The P-E-A-C-E sign and the Post Office,
the quick and the quixotic.
The Romantics, a romantic, and any river.
Nighttime stars and sky and SR.
(Late August) tomatoes, Thanksgiving,
the unflappable,
Valentines on any day.
Writing, fooling around with words.
(There must be something besides xylaphon
which creates an unwelcome noise. Maybe
a flower or a bird, a scientific name!)
Xanthippe (I'll let you look that up!),
and yellow.
Zurich, indeed,
all of Switzerland — in any season
- Ann Staley
December 11, 2011
On Sunday: "Hello from perfect!"
Today, The Lake
Today, the lake
is a mirror. You can bend over and see yourself. You like yourself like this, this angle. You are balanced.
Tomorrow, the lake will be a swimming hole. You will watch your children, Buddy and Jane, in their bathing suits, streaks of sunscreen on their noses. You will watch your husband watching as they play.
The lake will also be a postcard. "Hello from perfect!" it might say. You will wish it could all freeze like this.
Next week, the lake will be a memory. "Nice summer" you will say. "We had fun."
You will look into the bathroom mirror. That will be your lake.

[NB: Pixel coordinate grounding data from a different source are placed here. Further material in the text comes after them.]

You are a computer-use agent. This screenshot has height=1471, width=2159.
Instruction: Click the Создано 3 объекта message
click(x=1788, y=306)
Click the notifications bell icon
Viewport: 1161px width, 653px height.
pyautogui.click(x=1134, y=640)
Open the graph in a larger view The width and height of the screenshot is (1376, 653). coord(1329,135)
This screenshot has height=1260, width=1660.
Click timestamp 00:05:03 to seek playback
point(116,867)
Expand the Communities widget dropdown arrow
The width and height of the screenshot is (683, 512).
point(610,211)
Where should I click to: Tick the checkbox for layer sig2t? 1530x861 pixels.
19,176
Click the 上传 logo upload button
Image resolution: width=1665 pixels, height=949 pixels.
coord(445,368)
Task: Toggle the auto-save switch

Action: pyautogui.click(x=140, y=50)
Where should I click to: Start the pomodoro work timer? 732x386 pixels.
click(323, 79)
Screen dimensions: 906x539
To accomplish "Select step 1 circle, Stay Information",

You will look dead on and uneven. As if something could knock you down.
It's something that has been coming. By spring, your husband will leave you. You have been noticing his absences, his muffled late-night phone calls.
Your children, too, will start to leave. Each day school will teach them something else about the world. Explorers and geography. One day, they will bolt in, plop their books on the counter. They will tell you that even though they like the lake, it's boring—there's nothing to do. They will ask to go to the ocean instead.
— Francine Witte
from Water-Stone Review, Volume 14
December 8, 2011
Thankful Thursday: Guilty Pleasures
It's Thankful Thursday. Joy expands and contracts in direct relation to our gratitude. What are you thankful for today? A person, a place, a thing? A story, a song, a poem? What makes your world expand?
I've entered the season of gluttony, which is quickly followed by guilt. In an effort to shake the shame and simply enjoy the excess, this week I'm giving thanks for small, indulgent pleasures:
Mountain CrunchCrunchy caramel corn and almonds drenched in white chocolate — from Roberta's Chocolates, Candies & Nuts, based in Denver, Colorado. Years ago, I lived down the street from Roberta's small, unmarked shop. I made frequent stops, and rarely shared my sweets. Now I live 1000 miles away, and I'm thankful for online shopping and parents who bring a bag when they visit.
Modern Family I don't watch much television. And when I do, I mostly annoy others with my commentary — What's with the overacting? Who writes this crap? — before leaving the room to read a book. Still, I have my sporadic guilty pleasure viewing, shows watched alone and in marathon stretches. For a while I was hooked on Say Yes to the Dress. Now it's Modern Family. My taste in mindless distraction is improving.
MagazinesI read earnest literary journals, dark novels and complicated poems. Quick, someone pass the People magazine! While it's vital to feed the mind, sometimes that heavy head needs a break. I don't care if the glossies are full of Photoshopped images and anorexic child models. I don't care if they contribute to my body image issues. Well, really, I do, and for years I avoided fashion magazines for just this reason -- but I've learned to compartmentalize. Mind over body. My mind needs a break and my body's surrendered.
This Thankful Thursday has turned into Confession Thursday. Must pleasure and shame be entwined?
Enough about me! What (guilty pleasures) are you thankful for today?